Laser Cutting - Available Materials
The laser cutter is up and running... and materials for fabrication have arrived. In order to make things "easy", the materials are going to be limited to the following in stock materials:
- 1/8" thick acrylic - opaque green (McMaster-Carr P/N 8505K12)
- 1/4" thick acrylic - opaque blue (McMaster-Carr P/N 8505K92)
- 3/16" thick corrugated cardvoard (McMaster-Carr P/N 20585T22)
- 1/8" thick corrugated cardboard (limited supply)
- 3/16" thick hardboard pegboard (Lowes P/N 15497)
- 0.11" thick hardboard with white gloss surface on one side (Lowes P/N 16605)
Sample of all these materials are available in Perry 128.
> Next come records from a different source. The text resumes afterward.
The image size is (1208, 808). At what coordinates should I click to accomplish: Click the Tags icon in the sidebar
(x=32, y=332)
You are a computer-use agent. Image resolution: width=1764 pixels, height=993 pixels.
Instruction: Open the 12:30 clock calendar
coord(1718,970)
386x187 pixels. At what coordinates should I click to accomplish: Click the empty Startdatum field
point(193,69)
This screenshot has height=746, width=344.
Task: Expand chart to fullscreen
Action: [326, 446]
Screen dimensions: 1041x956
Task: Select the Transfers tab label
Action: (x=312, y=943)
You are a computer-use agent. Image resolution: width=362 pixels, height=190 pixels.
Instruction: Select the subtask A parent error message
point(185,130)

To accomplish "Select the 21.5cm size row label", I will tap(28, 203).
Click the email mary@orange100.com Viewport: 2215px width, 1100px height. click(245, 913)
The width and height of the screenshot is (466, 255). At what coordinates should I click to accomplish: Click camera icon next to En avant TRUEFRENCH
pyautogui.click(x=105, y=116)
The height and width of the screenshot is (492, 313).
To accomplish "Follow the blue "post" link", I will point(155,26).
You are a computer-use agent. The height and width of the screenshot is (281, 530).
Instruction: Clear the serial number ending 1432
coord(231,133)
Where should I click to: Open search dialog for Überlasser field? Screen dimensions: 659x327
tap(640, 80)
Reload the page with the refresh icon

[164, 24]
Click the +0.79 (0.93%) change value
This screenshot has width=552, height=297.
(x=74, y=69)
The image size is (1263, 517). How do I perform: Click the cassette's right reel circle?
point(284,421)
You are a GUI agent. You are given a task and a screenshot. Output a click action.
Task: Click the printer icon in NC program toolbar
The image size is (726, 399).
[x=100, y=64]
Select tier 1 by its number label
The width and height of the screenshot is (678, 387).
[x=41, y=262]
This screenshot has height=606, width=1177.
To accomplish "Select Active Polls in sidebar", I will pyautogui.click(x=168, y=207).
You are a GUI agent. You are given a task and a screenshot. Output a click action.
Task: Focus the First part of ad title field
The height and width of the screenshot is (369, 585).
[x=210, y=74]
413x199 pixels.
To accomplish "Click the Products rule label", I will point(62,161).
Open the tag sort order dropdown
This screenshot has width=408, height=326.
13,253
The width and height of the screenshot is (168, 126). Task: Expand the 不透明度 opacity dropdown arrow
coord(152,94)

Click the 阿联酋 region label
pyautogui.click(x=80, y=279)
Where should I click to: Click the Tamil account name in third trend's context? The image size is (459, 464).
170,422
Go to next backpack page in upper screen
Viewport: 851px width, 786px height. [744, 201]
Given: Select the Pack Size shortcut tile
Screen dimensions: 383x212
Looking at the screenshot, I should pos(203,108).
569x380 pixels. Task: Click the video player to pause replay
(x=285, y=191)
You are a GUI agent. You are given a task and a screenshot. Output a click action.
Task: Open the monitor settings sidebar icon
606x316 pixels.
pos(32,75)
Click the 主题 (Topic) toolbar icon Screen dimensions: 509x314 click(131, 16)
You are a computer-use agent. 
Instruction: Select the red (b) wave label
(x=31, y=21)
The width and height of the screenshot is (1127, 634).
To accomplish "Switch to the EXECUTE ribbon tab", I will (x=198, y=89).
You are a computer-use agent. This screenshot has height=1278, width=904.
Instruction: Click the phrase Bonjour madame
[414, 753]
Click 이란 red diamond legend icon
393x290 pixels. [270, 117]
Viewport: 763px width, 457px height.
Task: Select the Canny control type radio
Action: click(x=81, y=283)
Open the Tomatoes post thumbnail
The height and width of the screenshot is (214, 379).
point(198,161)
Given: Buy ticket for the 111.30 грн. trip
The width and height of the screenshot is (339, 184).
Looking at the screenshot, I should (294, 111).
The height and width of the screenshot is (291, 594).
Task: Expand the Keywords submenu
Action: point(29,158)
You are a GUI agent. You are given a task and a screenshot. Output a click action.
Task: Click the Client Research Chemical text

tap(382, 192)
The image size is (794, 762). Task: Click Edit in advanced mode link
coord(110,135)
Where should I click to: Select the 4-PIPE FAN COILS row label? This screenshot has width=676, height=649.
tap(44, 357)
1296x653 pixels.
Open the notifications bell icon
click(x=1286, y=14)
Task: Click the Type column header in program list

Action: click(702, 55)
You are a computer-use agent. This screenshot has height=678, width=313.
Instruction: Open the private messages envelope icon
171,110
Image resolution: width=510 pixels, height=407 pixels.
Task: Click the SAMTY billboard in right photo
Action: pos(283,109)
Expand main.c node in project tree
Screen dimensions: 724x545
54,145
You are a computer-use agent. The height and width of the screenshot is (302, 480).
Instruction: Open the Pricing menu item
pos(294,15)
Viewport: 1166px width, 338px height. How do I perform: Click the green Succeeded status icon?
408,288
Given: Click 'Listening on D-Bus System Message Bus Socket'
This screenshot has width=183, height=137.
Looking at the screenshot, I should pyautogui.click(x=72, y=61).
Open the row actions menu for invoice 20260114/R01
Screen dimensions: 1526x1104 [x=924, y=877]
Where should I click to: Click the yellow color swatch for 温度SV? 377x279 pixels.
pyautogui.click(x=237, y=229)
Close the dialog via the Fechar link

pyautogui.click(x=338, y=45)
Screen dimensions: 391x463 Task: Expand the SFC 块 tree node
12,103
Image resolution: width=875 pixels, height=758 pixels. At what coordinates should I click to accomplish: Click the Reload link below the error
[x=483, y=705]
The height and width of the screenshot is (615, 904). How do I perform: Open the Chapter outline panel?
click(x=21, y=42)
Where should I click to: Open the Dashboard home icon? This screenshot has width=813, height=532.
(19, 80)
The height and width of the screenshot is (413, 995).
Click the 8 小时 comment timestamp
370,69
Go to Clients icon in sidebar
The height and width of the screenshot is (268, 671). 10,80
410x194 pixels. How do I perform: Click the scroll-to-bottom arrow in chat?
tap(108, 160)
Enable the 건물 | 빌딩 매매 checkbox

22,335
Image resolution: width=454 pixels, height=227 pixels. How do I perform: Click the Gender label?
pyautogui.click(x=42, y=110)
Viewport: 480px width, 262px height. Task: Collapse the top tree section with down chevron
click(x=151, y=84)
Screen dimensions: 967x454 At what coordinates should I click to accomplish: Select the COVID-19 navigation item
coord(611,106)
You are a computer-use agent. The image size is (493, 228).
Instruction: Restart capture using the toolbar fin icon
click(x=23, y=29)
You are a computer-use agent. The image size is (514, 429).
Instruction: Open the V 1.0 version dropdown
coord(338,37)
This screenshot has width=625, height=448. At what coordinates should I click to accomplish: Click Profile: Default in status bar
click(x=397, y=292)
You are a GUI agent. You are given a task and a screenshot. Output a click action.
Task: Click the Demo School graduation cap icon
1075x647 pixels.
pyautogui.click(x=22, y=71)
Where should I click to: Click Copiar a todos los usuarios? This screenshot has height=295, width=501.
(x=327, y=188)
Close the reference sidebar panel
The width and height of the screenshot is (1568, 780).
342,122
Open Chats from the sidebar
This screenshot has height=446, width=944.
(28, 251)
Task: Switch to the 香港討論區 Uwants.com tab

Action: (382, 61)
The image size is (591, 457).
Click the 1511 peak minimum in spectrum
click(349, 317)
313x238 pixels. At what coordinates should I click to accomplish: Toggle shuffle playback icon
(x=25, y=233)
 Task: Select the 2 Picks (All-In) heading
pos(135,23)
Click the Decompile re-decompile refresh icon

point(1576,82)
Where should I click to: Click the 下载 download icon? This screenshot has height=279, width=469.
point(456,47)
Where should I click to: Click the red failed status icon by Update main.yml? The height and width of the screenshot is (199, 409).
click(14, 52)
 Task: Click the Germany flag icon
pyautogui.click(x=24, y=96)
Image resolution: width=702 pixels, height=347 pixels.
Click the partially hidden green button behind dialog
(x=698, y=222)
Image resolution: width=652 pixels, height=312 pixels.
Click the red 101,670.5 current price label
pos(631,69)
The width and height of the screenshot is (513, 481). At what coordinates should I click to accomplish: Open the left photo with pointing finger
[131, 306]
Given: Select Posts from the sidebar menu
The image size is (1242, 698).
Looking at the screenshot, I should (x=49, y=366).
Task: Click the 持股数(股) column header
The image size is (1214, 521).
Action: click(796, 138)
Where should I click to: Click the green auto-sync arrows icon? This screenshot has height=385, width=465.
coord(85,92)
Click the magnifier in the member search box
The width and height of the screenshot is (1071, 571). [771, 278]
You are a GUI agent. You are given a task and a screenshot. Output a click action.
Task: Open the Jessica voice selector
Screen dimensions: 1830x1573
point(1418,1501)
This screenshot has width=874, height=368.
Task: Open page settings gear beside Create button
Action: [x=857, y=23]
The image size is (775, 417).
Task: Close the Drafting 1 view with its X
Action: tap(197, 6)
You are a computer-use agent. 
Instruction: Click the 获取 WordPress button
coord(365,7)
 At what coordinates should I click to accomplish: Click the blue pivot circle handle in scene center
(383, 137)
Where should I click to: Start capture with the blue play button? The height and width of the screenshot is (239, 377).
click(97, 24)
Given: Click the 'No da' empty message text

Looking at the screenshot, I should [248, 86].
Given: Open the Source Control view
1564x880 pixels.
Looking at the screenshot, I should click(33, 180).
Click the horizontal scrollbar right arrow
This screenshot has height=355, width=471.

If your project has a specific material requirement that can not be met using these stock materials, you may request that I order additional materials, or you may supply your own material. However, the laser cutter can only be used with a specific set of materials. Refer to page 213 of the Epilog Helix Manual for the list of recommended materials for the 60 W Epilog Helix.
Laser Cutting - Example Project
The following images are if a small box that I designed and fabricated to provide a quick example of the laser cutter's capabilities. The box is six-sided and the pieces fit together using what is referred to as finger joints.
Laser Kerf
One very important point to make note of is that the laser cutter removes material (it has a "kerf") and it cuts directly on the line that your have used to define your part. So, if you provide a SolidWorks model if a disk that has a 30 mm diameter, the actual diameter will be slightly less. The kerf width will vary with material, material thickness and laser settings. I have not had time enough to determine kerf estimates, but if tolerances are critical to your prototype, you can use this information as a guide and you may want to create a few test parts.
Finger-joint box
The box shown below has its walls and bottom made out of 1/8" green acrylic and a top made out of 1/8" corrugated cardboard. The finger joints on all parts were sized to be 0.125" and the parts fit together well but it is not a friction fit with the gap being a result of the laser kerf.
The parts were cut using the laser cutter in vector mode and the writing on the cardboard top and the UML logo were etched using the laser cutter in raster mode.The writing was added to the part model in SolidWorks and the UML logo was added to the model in Adobe Illustrator during the laser cutter setup process. The logo was a black and white image,
Finger-joint box part files
The image below is of the assembly model of the box. I have created a folder on my Google Drive that contains subfolders for each of the projects discussed in this blog. You can obtain the SolidWorks part and assembly files from the finger-joint-box folder.
The laser-cut request for this project would have been as follows:
The laser-cut request for this project would have been as follows:
- finger-joint-box-Bottom; 1/8" acrylic, Quantity - 1
- finger-joint-box-Side; 1/8" acrylic, Quantity - 2
- finger-joint-box-End; 1/8" acrylic, Quantity - 2
- finger-joint-box-Top; 1/8" cardboard, Quantity - 1
Additional Instructions: Place UML logo in the center of the part finger-joint-box-End. Note that the part request is for two or these pieces, the logo should only be placed on one of the parts.
Laser Cutting - Requesting Parts
You should request laser cut parts using the following procedure:
- Create SolidWorks part files of the parts that you need cut.
- Create a SolidWorks assembly of the your project (or at least the part of the project that contains the parts to be laser cut.
- Send the part files and the assemble file to the following email address
- The body of the email should contain the following information
- A list of the requested parts indicating specific material and quantity required
- Additional instructions as to the placement of images that will be etched into the parts
- The contact information for the person in your group who should be contacted in case of questions.